◆ Aim of the exercise: Below are records. Count every line containing the word "label" and give the number alone.

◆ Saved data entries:
-=-=-=-=-

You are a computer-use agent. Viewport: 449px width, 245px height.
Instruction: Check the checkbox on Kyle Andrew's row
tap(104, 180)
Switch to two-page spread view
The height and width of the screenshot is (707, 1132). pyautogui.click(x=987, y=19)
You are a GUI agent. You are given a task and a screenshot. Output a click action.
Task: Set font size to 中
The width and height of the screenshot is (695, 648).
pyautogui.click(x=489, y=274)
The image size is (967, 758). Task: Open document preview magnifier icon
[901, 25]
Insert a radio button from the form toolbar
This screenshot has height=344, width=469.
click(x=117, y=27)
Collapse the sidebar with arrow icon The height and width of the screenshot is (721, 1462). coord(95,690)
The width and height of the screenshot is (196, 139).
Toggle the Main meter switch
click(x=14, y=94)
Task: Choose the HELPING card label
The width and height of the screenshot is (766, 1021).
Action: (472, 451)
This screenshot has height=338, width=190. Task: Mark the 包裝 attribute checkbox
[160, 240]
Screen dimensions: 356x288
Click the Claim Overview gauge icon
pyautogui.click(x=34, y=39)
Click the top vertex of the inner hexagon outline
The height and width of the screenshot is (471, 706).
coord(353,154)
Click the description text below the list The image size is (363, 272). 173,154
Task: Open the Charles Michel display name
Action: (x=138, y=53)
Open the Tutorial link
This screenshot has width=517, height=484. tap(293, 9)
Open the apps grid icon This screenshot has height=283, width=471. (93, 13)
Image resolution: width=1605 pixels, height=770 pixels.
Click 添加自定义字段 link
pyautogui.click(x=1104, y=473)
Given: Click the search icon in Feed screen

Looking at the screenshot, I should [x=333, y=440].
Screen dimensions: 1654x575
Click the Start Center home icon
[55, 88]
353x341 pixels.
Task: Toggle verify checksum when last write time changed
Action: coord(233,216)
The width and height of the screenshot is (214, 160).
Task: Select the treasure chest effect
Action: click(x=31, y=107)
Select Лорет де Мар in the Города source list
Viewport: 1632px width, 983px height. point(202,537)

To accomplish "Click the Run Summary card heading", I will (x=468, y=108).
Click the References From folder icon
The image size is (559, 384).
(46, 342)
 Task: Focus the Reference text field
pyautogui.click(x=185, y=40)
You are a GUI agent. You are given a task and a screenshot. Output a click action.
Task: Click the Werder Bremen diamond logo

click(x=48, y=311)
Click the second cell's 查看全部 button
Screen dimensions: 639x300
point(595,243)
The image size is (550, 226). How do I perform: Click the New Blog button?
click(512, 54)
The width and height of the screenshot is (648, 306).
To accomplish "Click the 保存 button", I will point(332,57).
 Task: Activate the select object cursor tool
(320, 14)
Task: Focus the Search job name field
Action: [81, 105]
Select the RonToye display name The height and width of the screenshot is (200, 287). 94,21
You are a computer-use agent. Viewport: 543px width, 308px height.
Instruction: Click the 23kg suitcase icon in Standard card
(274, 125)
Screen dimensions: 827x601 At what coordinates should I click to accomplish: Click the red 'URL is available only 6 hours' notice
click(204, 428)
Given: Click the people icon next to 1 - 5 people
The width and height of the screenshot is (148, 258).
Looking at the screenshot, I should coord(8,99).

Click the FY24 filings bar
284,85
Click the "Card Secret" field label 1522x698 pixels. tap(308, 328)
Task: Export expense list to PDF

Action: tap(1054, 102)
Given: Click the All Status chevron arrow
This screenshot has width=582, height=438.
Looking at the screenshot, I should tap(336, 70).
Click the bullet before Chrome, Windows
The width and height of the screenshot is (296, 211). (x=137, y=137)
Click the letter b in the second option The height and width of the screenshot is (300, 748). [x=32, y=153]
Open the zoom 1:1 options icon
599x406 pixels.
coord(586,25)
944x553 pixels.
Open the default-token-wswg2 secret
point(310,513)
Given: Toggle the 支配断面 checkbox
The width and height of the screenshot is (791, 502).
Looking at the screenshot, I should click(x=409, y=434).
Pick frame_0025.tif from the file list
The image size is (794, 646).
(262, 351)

-=-=-=-=-

◆ Output below: 2